• [Supplied material]:
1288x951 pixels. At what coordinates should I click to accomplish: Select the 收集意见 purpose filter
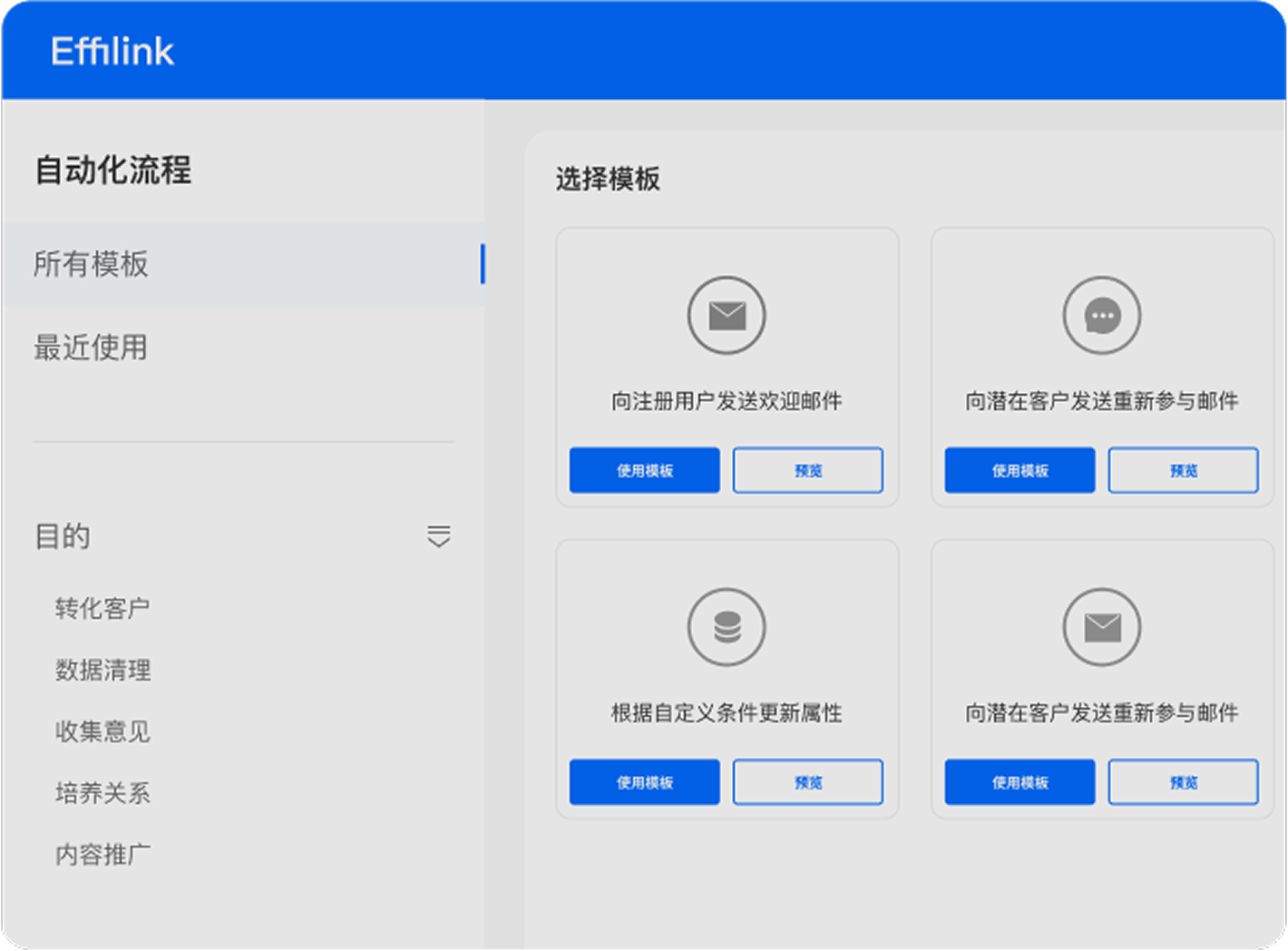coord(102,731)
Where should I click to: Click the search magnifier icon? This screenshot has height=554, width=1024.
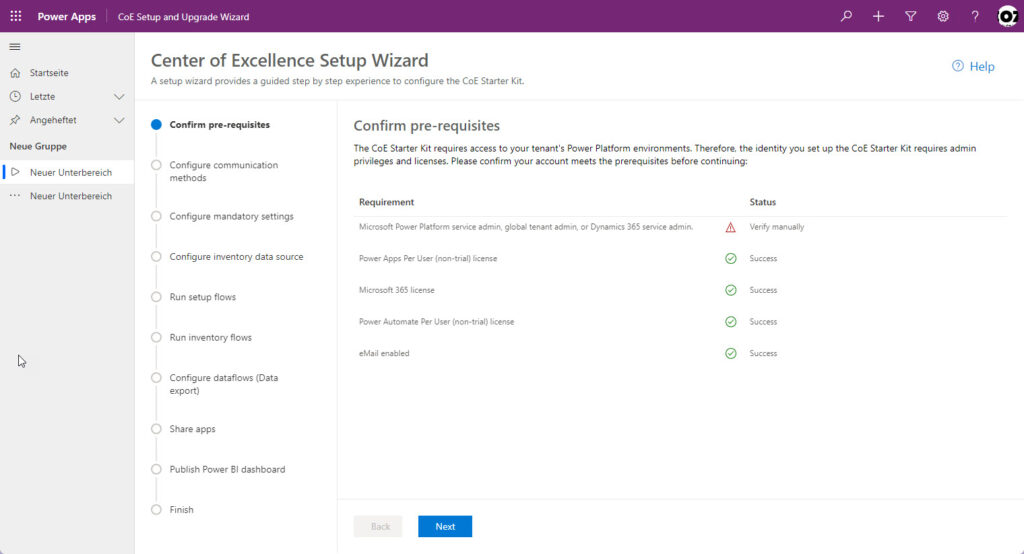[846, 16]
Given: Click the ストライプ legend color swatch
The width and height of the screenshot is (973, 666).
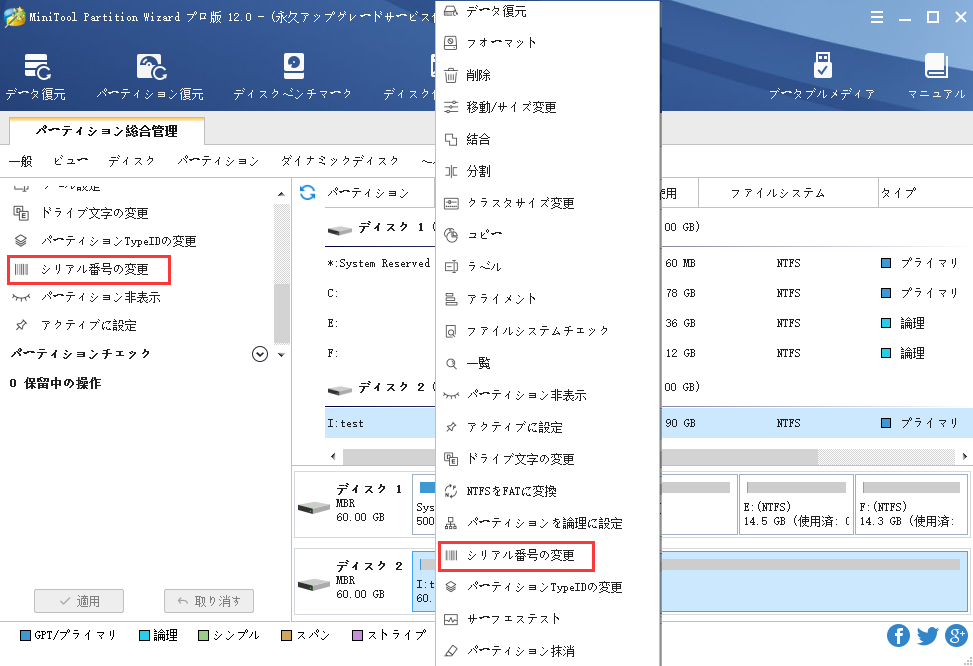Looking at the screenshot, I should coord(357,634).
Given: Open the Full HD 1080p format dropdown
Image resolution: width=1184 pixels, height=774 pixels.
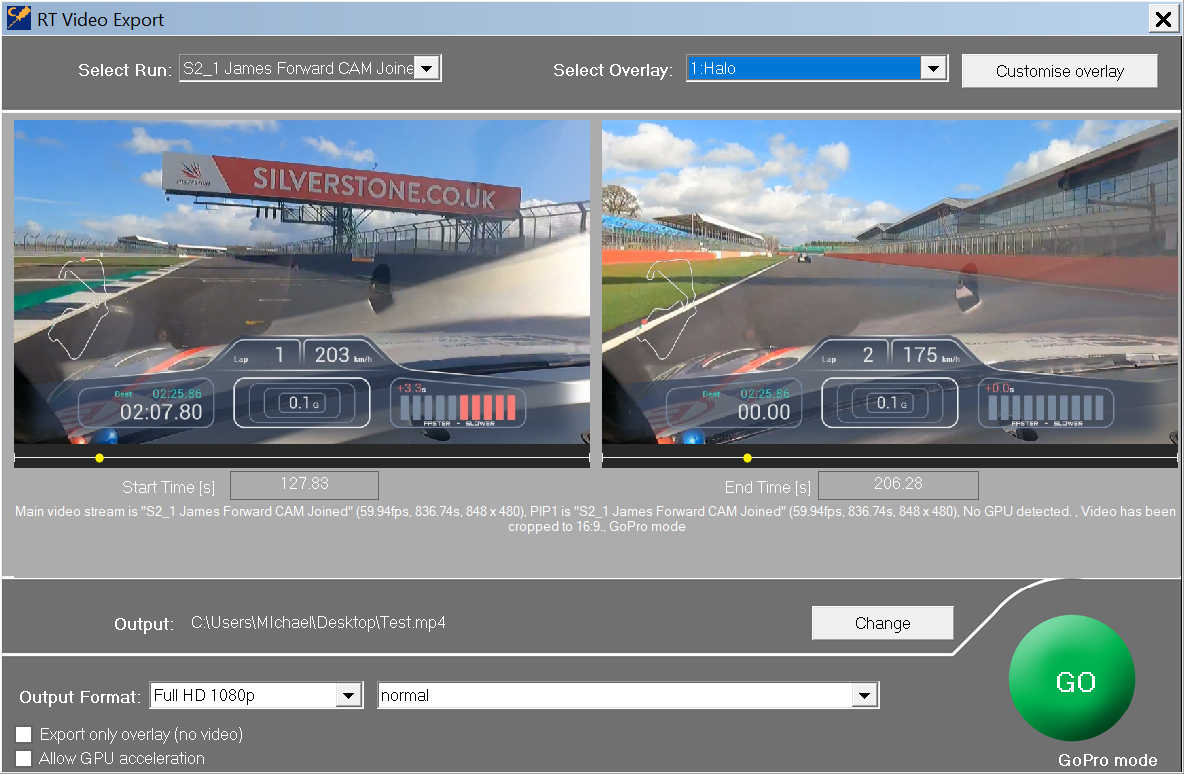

• [Task statement]:
Leave every image out and retype the entries above word for word.

• [Task answer]:
1288x951 pixels. At what coordinates should I click to accomplish: Select the 收集意见 purpose filter
coord(102,731)
Where should I click to: Click the search magnifier icon? This screenshot has height=554, width=1024.
[846, 16]
Given: Click the ストライプ legend color swatch
The width and height of the screenshot is (973, 666).
Looking at the screenshot, I should coord(357,634).
Given: Open the Full HD 1080p format dropdown
Image resolution: width=1184 pixels, height=774 pixels.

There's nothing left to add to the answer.